Crossword

A web-based machine language system solves crossword puzzles far better than commercially-available products, and may help machines better understand language. 

Despite recent progress in AI, problems involving language understanding are particularly difficult.

Felix Hill

Researchers have designed a web-based platform which uses artificial neural networks to answer standard crossword clues better than existing commercial products specifically designed for the task. The system could help machines understand language more effectively.

In tests against commercial crossword-solving software, the system, designed by researchers from the UK, US and Canada, was more accurate at answering clues that were single words (e.g. ‘culpability’ – guilt), a short combination of words (e.g. ‘devil devotee’ – Satanist), or a longer sentence or phrase (e.g. ‘French poet and key figure in the development of Symbolism’ – Baudelaire). The system can also be used a ‘reverse dictionary’ in which the user describes a concept and the system returns possible words to describe that concept.

The researchers used the definitions contained in six dictionaries, plus Wikipedia, to ‘train’ the system so that it could understand words, phrases and sentences – using the definitions as a bridge between words and sentences. Their results, published in the journal Transactions of the Association for Computational Linguistics, suggest that a similar approach may lead to improved output from more general language understanding and dialogue systems and information retrieval engines in general. All of the code and data behind the application has been made freely available for future research.

“Over the past few years, there’s been a mini-revolution in machine learning,” said Felix Hill of the University of Cambridge’s Computer Laboratory, one of the paper’s authors. “We’re seeing a lot more usage of deep learning, which is especially useful for language perception and speech recognition.”

Deep learning refers to an approach in which artificial neural networks with little or no prior ‘knowledge’ are trained to recreate human abilities using massive amounts of data. For this particular application, the researchers used dictionaries – training the model on hundreds of thousands of definitions of English words, plus Wikipedia.
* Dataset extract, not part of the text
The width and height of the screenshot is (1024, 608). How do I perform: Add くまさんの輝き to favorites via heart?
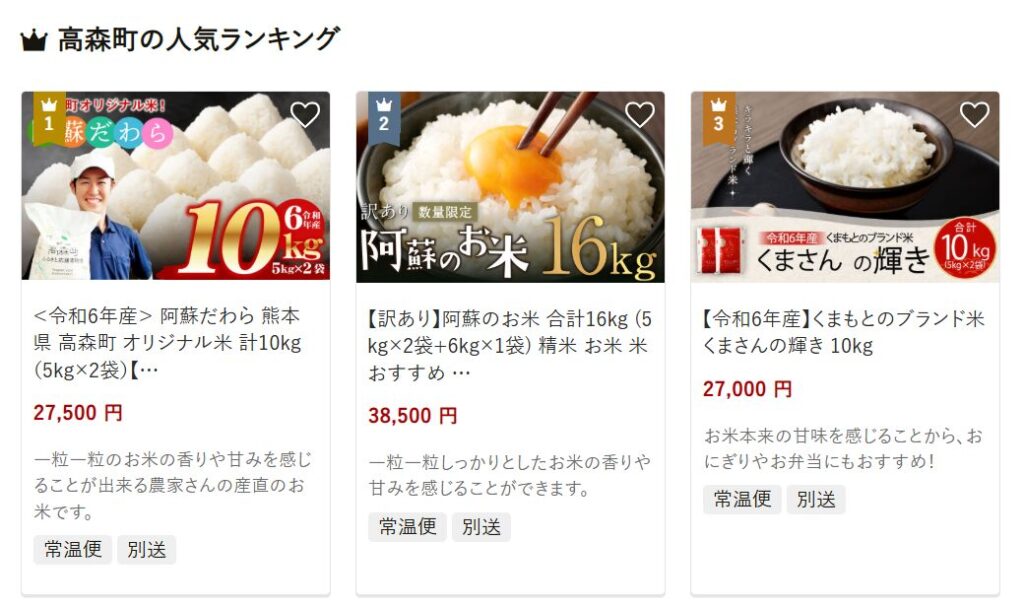pos(974,115)
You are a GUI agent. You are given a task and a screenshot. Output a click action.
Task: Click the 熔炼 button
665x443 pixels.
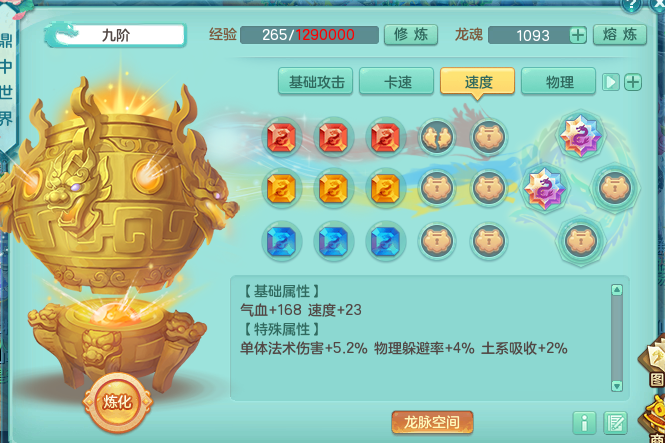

“Dictionaries contain just about enough examples to make deep learning viable, but we noticed that the models get better and better the more examples you give them,” said Hill. “Our experiments show that definitions contain a valuable signal for helping models to interpret and represent the meaning of phrases and sentences.”
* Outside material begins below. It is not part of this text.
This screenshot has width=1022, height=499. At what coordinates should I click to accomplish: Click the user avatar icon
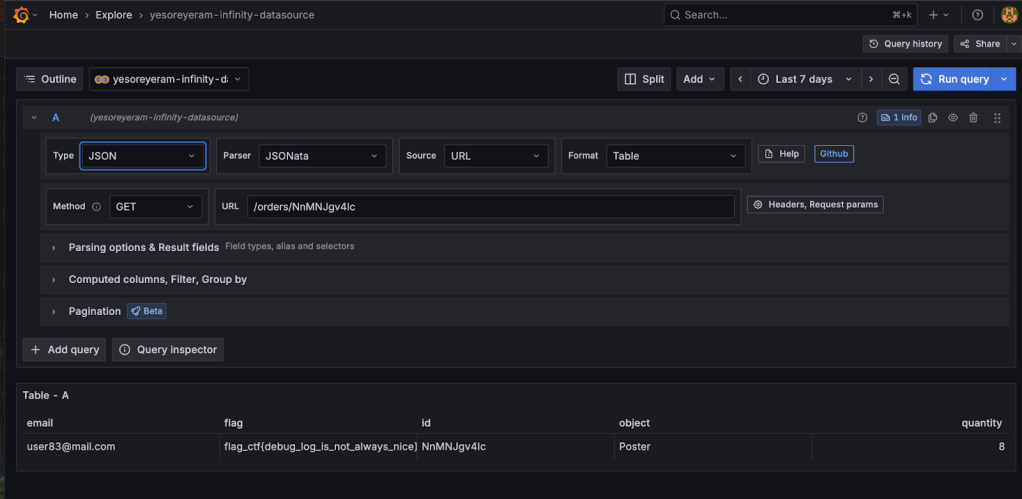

Working with Anna Korhonen from the Cambridge’s Department of Theoretical and Applied Linguistics, and researchers from the Université de Montréal and New York University, Hill used the model as a way of bridging the gap between machines that understand the meanings of individual words and machines that can understand the meanings of phrases and sentences.

“Despite recent progress in AI, problems involving language understanding are particularly difficult, and our work suggests many possible applications of deep neural networks to language technology,” said Hill. “One of the biggest challenges in training computers to understand language is recreating the many rich and diverse information sources available to humans when they learn to speak and read.”

However, there is still a long way to go. For instance, when Hill’s system receives a query, the machine has no idea about the user’s intention or the wider context of why the question is being asked. Humans, on the other hand, can use their background knowledge and signals like body language to figure out the intent behind the query.

Hill describes recent progress in learning-based AI systems in terms of behaviourism and cognitivism: two movements in psychology that effect how one views learning and education. Behaviourism, as the name implies, looks at behaviour without looking at what the brain and neurons are doing, while cognitivism looks at the mental processes that underlie behaviour. Deep learning systems like the one built by Hill and his colleagues reflect a cognitivist approach, but for a system to have something approaching human intelligence, it would have to have a little of both.

“Our system can’t go too far beyond the dictionary data on which it was trained, but the ways in which it can are interesting, and make it a surprisingly robust question and answer system – and quite good at solving crossword puzzles,” said Hill. While it was not built with the purpose of solving crossword puzzles, the researchers found that it actually performed better than commercially-available products that are specifically engineered for the task.

Existing commercial crossword-answering applications function in a similar way to a Google search, with one system able to reference over 1100 dictionaries. While this approach has advantages if you want to look up a definition verbatim, it works less well when you input a question or query that the model has never seen in training. It also makes it incredibly ‘heavy’ in terms of the amount of memory it requires. “Traditional approaches are like lugging many heavy dictionaries around with you, whereas our neural system is incredibly light,” said Hill.

According to the researchers, the results show the effectiveness of definition-based training for developing models that understand phrases and sentences. They are currently looking at ways of enhancing their system, specifically by combining it with more behaviourist-style models of language learning and linguistic interaction.

Reference:
Hill, Felix et al. Learning to Understand Phrases by Embedding the Dictionary. Transactions of the Association for Computational Linguistics, [S.l.], v. 4, p. 17-30, feb. 2016. ISSN 2307-387X.